The identification of the institutional characteristics function, however, is also consistent with theory and research. Austin (1991), Smart and Ethington (1995), and Lattuca and Stark (1994) all argue that while the culture of academic fields is a strong influence on faculty work, institutional contexts mediate disciplinary preferences. Faculty members, in other words, modify their teaching and research activities to suit local conditions. Lattuca and Stark (1994) identified this tendency to foreground local contexts among national, discipline-based faculty task forces charged with reforming the undergraduate major. In an analysis of educational goals, Smart and Ethington (1995) substantiated the influence of both institutional type and academic field on goal preferences among college and university faculty. This finding is not particularly unexpected and it is somewhat reassuring. Although strongly influenced by their academic training and continuing involvement in their field of study, college and university faculty members are also cognizant of local needs and contexts and adjust their courses and curricula accordingly.

Conclusions

The findings of this study support several conclusions. They augment the growing body of research indicating that disciplinary environments are important factors in shaping faculty members’ attitudes and behaviors while also suggesting the value of analysis at the subdiscipline level whenever possible. The findings, moreover, provide moderate support for the concurrent and construct validity of Holland’s theory of occupational careers and its utility in studying organizational behavior. This findings support Smart et al.’s (2000) proposition that the more-aggregated disciplinary categories typically used in educational research may fail to capture some of the subtleties of within-field variations in values, customs, and dispositions relating to curriculum and pedagogical practices and change. Our analyses of faculty within engineering (which is often treated as a single academic field) reveal variations across sub-disciplines in faculty inclinations to focus on the intersections of engineering practice and societal and ethical issues and the use of active learning techniques.
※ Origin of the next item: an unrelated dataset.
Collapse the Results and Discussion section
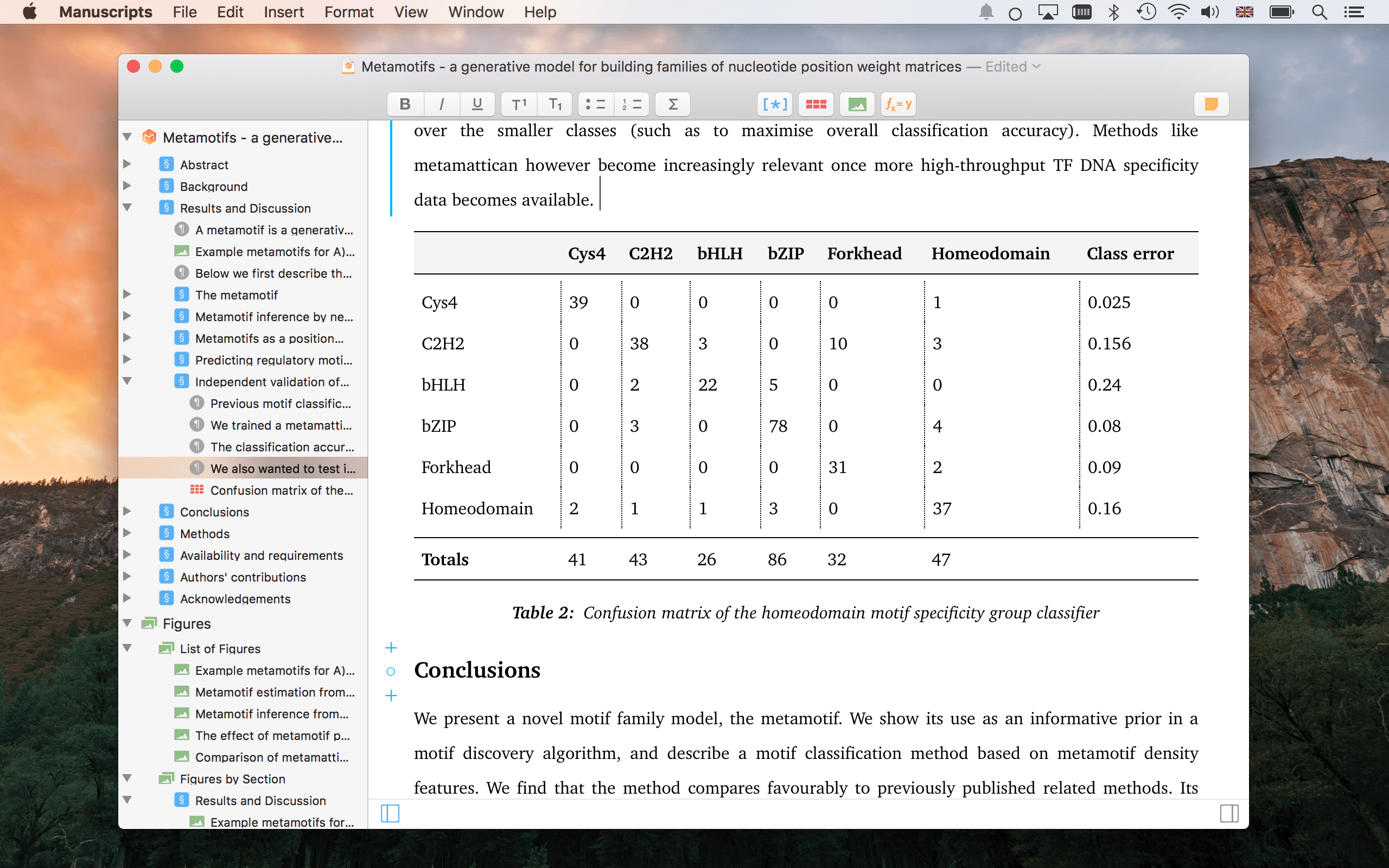(x=128, y=208)
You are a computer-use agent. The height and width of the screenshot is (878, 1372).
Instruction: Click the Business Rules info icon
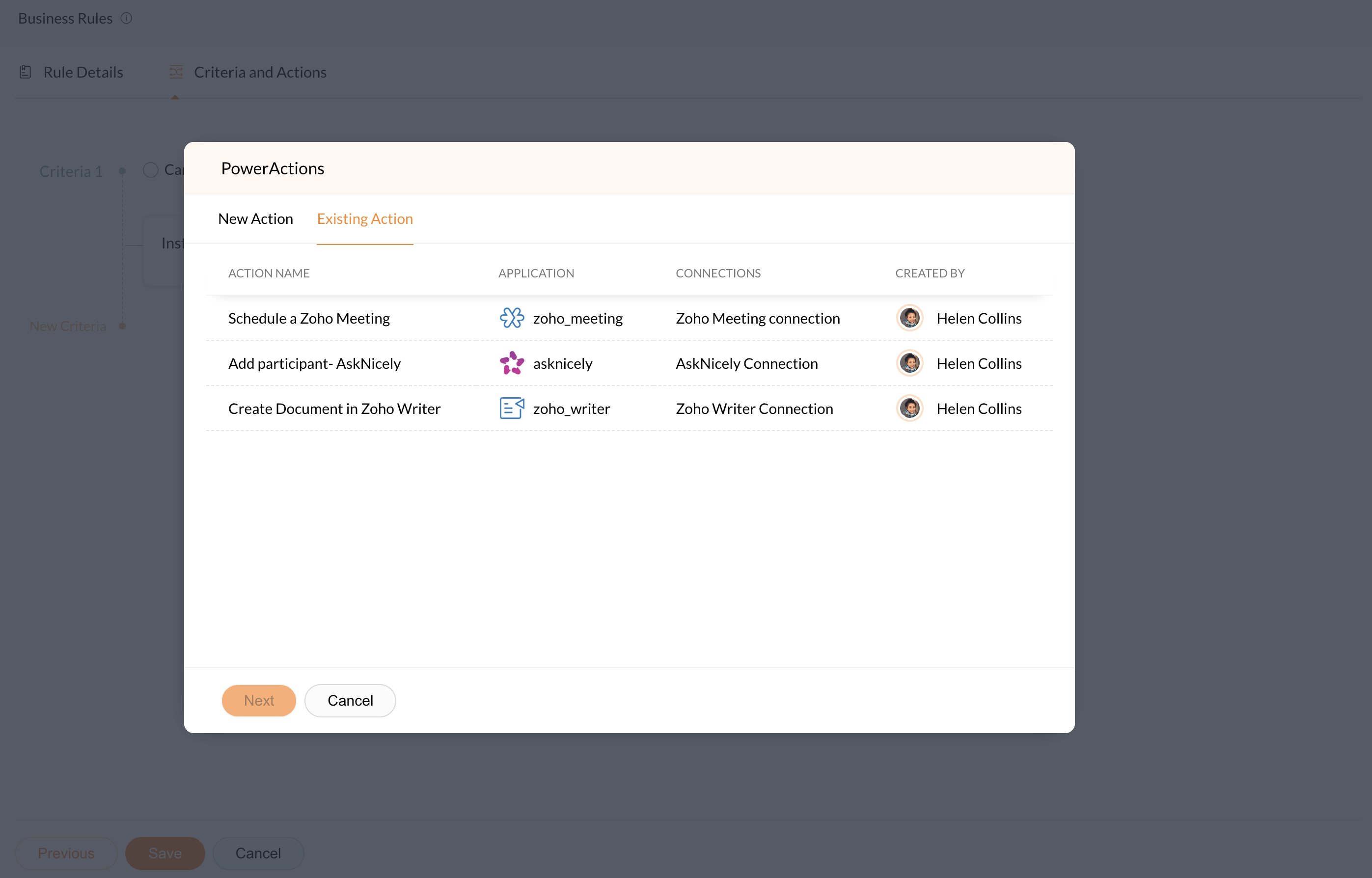[x=127, y=18]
These findings may be particularly important for two reasons. First, they suggest potentially important philosophical differences (and their curricular and pedagogical manifestations) within a field that play a significant role in domestic and international economic, environmental, and quality-of-life issues. How these differences play themselves out in engineering education over the next decade is a matter of some consequence. Second, the findings suggest that resistance (or openness) to particular educational reforms has disciplinary roots. In addition to the relatively uniform values faculty from all disciplines attach to such matters as autonomy in instructional and research decision-making, or to the importance and value of collegial decision-making, this study’s findings suggest that other values are also at work. The evidence indicates that a full appreciation of the dynamics of organizational change may require finer-grained theories and research than those currently available or in widespread use.
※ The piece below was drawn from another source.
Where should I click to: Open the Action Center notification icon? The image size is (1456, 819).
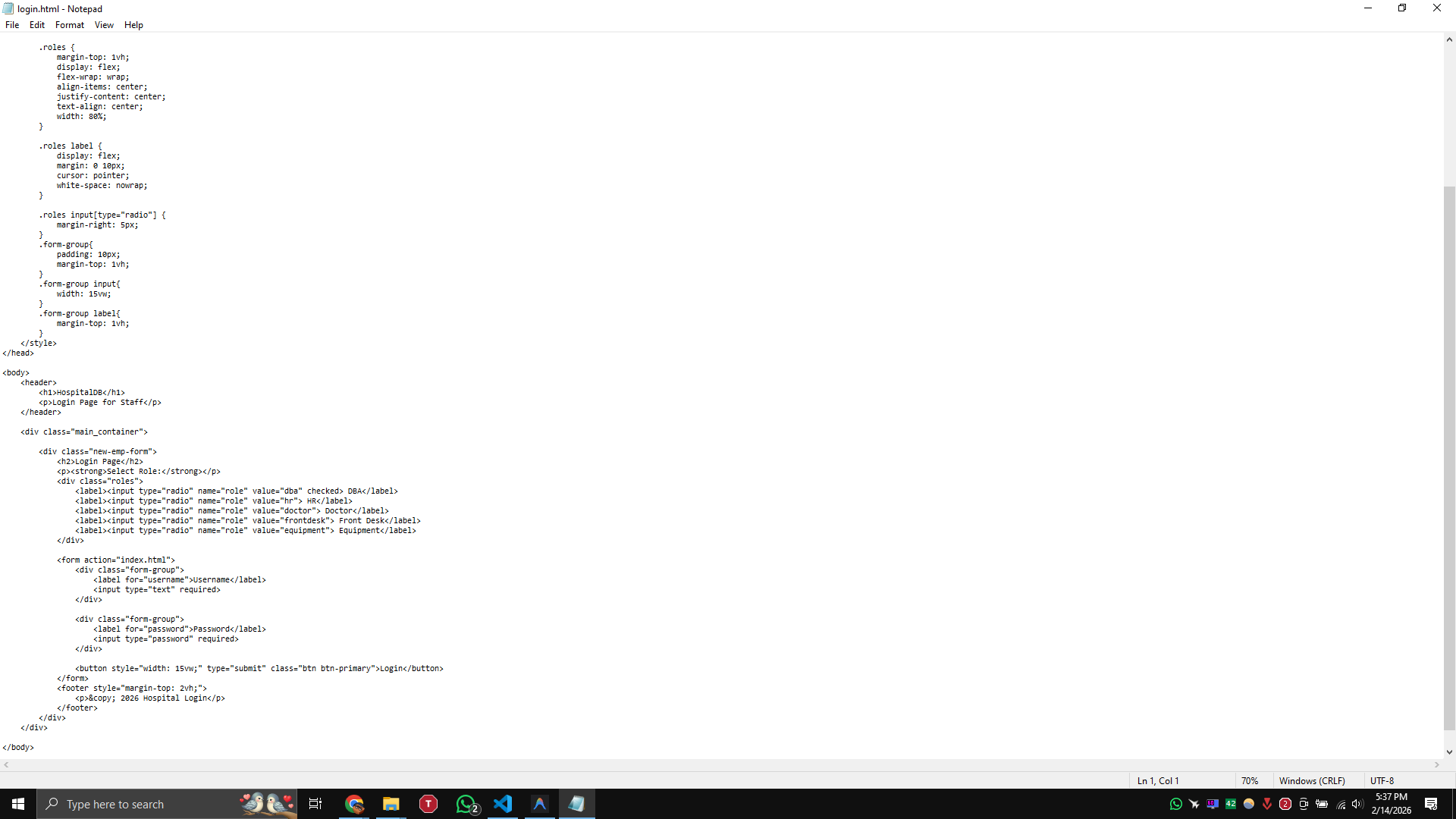pos(1432,804)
Practically, the findings are useful to those who, seeking to encourage educational innovation, will recognize the need to tailor strategies for particular groups of faculty with particular predilections. Enterprising engineers, this study suggests, were more open than their colleagues in Realistic fields to the recommendation of the engineering accreditation agency that they increase curricular emphasis on professional, ethical and social issues. An armchair analysis of the preferences of different groups of faculty based on Holland type could translate into the use of different formal and informal communications about desired curricular and instructional changes for distinctive groups of faculty. As important, the findings suggest that different groups of faculty will require different levels and kinds of assistance to develop and implement the desired curricular and instructional changes. Deeply embedded values and ways of thinking must be surfaced, reflected upon, and addressed if curricular and instructional change is to occur and be sustained.